--- Entries shown Enclosed Below ---
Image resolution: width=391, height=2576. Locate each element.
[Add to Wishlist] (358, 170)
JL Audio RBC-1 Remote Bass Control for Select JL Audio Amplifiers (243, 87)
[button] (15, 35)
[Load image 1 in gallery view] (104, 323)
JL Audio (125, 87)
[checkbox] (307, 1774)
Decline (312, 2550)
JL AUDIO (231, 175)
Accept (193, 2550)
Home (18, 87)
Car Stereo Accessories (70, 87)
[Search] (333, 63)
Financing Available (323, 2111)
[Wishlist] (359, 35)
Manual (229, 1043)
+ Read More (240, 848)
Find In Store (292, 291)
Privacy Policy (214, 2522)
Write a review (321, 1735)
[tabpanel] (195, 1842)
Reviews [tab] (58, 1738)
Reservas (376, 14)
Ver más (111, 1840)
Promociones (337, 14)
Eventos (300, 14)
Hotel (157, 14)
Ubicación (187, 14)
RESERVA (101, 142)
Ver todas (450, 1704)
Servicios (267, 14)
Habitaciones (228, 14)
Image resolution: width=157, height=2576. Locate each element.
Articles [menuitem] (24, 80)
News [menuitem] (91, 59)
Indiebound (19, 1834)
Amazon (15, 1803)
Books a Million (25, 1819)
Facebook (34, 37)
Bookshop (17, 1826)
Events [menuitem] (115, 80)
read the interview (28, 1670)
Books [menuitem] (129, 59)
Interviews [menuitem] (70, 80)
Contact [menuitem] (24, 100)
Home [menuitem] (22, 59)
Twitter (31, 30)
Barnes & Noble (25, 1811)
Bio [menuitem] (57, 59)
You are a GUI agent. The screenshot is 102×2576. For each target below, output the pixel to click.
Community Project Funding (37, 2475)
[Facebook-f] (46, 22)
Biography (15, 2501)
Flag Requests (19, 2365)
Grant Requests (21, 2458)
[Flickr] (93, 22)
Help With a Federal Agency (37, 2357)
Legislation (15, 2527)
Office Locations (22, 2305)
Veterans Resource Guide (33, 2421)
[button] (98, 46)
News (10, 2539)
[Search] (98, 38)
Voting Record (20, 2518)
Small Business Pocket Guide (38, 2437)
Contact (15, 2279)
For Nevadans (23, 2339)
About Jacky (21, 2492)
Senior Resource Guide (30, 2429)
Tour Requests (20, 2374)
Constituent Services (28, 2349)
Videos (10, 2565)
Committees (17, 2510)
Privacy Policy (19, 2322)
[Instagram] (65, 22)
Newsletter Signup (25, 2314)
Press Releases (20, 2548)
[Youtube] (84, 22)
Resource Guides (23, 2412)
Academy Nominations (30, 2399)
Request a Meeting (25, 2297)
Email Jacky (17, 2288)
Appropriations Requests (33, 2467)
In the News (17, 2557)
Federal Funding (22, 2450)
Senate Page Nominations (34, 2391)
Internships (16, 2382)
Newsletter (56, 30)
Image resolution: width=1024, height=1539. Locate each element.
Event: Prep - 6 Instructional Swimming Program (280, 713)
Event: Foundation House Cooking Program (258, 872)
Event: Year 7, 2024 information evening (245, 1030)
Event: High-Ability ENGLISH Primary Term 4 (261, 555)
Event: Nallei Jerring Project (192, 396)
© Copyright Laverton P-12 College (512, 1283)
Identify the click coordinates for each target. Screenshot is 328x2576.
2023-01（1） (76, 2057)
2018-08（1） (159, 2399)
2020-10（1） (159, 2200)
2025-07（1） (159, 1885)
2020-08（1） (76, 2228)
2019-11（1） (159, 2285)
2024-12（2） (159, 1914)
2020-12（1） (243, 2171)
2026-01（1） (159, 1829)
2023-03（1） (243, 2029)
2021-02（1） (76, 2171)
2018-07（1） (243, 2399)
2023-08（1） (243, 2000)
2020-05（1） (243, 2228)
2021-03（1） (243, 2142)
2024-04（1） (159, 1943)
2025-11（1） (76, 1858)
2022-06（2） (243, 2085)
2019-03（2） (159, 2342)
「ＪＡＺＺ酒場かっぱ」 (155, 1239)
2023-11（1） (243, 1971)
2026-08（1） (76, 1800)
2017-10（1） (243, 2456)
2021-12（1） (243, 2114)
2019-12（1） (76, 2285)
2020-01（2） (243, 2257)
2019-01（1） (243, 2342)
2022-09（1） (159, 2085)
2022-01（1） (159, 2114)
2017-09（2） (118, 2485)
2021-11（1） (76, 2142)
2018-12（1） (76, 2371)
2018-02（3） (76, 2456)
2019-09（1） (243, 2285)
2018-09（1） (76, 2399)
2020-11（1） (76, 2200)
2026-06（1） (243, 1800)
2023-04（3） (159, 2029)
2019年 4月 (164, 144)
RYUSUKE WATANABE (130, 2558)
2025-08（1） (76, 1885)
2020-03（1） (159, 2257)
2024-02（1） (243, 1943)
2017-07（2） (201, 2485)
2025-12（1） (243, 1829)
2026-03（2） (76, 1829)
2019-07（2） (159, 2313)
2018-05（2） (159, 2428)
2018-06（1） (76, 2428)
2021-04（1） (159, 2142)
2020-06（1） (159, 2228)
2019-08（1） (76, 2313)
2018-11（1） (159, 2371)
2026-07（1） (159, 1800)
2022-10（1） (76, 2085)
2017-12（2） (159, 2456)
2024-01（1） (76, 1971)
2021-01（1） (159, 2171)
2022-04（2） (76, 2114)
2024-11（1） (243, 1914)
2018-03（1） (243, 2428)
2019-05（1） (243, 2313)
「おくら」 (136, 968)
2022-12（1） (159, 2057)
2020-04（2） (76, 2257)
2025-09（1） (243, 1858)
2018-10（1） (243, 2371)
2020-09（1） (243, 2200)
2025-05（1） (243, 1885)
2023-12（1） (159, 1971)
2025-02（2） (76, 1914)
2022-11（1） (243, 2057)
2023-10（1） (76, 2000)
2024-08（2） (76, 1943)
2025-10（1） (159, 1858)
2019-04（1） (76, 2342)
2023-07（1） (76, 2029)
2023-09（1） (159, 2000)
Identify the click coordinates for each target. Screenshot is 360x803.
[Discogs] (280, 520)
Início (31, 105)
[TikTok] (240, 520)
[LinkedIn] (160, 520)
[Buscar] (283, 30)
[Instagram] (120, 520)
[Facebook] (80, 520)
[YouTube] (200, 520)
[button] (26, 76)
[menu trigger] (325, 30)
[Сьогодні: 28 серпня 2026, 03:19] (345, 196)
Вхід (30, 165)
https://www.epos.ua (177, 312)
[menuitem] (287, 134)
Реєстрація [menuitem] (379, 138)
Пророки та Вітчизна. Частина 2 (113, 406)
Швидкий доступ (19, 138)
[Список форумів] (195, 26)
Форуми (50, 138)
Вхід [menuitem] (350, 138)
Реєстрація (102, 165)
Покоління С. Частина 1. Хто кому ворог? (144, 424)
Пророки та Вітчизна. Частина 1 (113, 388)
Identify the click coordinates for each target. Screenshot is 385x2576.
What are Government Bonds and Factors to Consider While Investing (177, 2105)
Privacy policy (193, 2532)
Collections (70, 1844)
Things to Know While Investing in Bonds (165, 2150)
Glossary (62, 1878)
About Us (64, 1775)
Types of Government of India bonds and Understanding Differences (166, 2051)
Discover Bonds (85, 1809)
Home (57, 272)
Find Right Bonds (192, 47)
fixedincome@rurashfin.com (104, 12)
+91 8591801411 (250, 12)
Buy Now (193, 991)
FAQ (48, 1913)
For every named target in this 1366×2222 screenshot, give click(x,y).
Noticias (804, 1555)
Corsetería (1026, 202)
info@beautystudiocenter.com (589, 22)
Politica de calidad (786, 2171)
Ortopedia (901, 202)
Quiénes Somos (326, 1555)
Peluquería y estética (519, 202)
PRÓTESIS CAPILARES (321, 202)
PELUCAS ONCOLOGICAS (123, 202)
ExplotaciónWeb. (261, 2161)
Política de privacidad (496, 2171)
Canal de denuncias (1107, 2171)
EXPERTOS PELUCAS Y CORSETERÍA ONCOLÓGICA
--- End of Enclosed Entries shown ---
» **How to complete this task**
Looking at the data above, return every line from the one with "College (512, 1283)" down to the one with "2024-01（1） (76, 1971)", exactly and inclusively.

» **Response below**
© Copyright Laverton P-12 College (512, 1283)
Identify the click coordinates for each target. Screenshot is 328x2576.
2023-01（1） (76, 2057)
2018-08（1） (159, 2399)
2020-10（1） (159, 2200)
2025-07（1） (159, 1885)
2020-08（1） (76, 2228)
2019-11（1） (159, 2285)
2024-12（2） (159, 1914)
2020-12（1） (243, 2171)
2026-01（1） (159, 1829)
2023-03（1） (243, 2029)
2021-02（1） (76, 2171)
2018-07（1） (243, 2399)
2023-08（1） (243, 2000)
2020-05（1） (243, 2228)
2021-03（1） (243, 2142)
2024-04（1） (159, 1943)
2025-11（1） (76, 1858)
2022-06（2） (243, 2085)
2019-03（2） (159, 2342)
「ＪＡＺＺ酒場かっぱ」 (155, 1239)
2023-11（1） (243, 1971)
2026-08（1） (76, 1800)
2017-10（1） (243, 2456)
2021-12（1） (243, 2114)
2019-12（1） (76, 2285)
2020-01（2） (243, 2257)
2019-01（1） (243, 2342)
2022-09（1） (159, 2085)
2022-01（1） (159, 2114)
2017-09（2） (118, 2485)
2021-11（1） (76, 2142)
2018-12（1） (76, 2371)
2018-02（3） (76, 2456)
2019-09（1） (243, 2285)
2018-09（1） (76, 2399)
2020-11（1） (76, 2200)
2026-06（1） (243, 1800)
2023-04（3） (159, 2029)
2019年 4月 (164, 144)
RYUSUKE WATANABE (130, 2558)
2025-08（1） (76, 1885)
2020-03（1） (159, 2257)
2024-02（1） (243, 1943)
2017-07（2） (201, 2485)
2025-12（1） (243, 1829)
2026-03（2） (76, 1829)
2019-07（2） (159, 2313)
2018-05（2） (159, 2428)
2018-06（1） (76, 2428)
2021-04（1） (159, 2142)
2020-06（1） (159, 2228)
2019-08（1） (76, 2313)
2018-11（1） (159, 2371)
2026-07（1） (159, 1800)
2022-10（1） (76, 2085)
2017-12（2） (159, 2456)
2024-01（1） (76, 1971)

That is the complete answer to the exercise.